Plaintiff brought suit alleging that Defendant breached his duty of utmost good faith and fair dealing to her. The trial court granted Plaintiff’s partial motion for summary judgment, and Defendant appealed.
Held: As a matter of law, Defendant breached his duty of utmost good faith and fair dealing to Plaintiff. Relying on Manges v. Guerra, 673 S.W.2d 180 (Tex. 1984), the Court ruled that Defendant owed Plaintiff a duty to obtain for her every benefit he obtained for himself or his wholly owned company. The Court reiterated that an executive owes non-participating royalty interest owners a duty of utmost good faith.
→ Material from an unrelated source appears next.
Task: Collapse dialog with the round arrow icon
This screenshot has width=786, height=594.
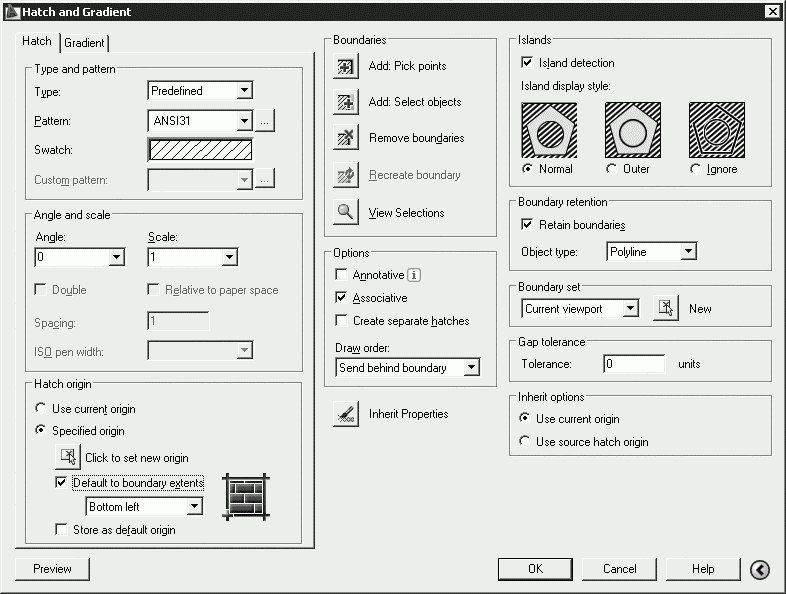Action: point(760,569)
This duty is fiduciary in nature, and the breach of this duty may result in both compensatory and exemplary damages. Further, the Court rejected Defendant’s argument that Plaintiff had to establish a breach of this duty on summary judgment by proving that she could have made a better deal than what Defendant made. To show a breach of utmost good faith and fair dealing, Plaintiff only needed to prove that Defendant obtained benefits for himself that he did not obtain for Plaintiff.
The significance of this case is that the duty of utmost good faith and fair dealing is rarely imposed, but is made applicable to the holder of the executive rights. Executives must ensure that every benefit that they obtain for themselves is also obtained for any non-participating royalty interest owner.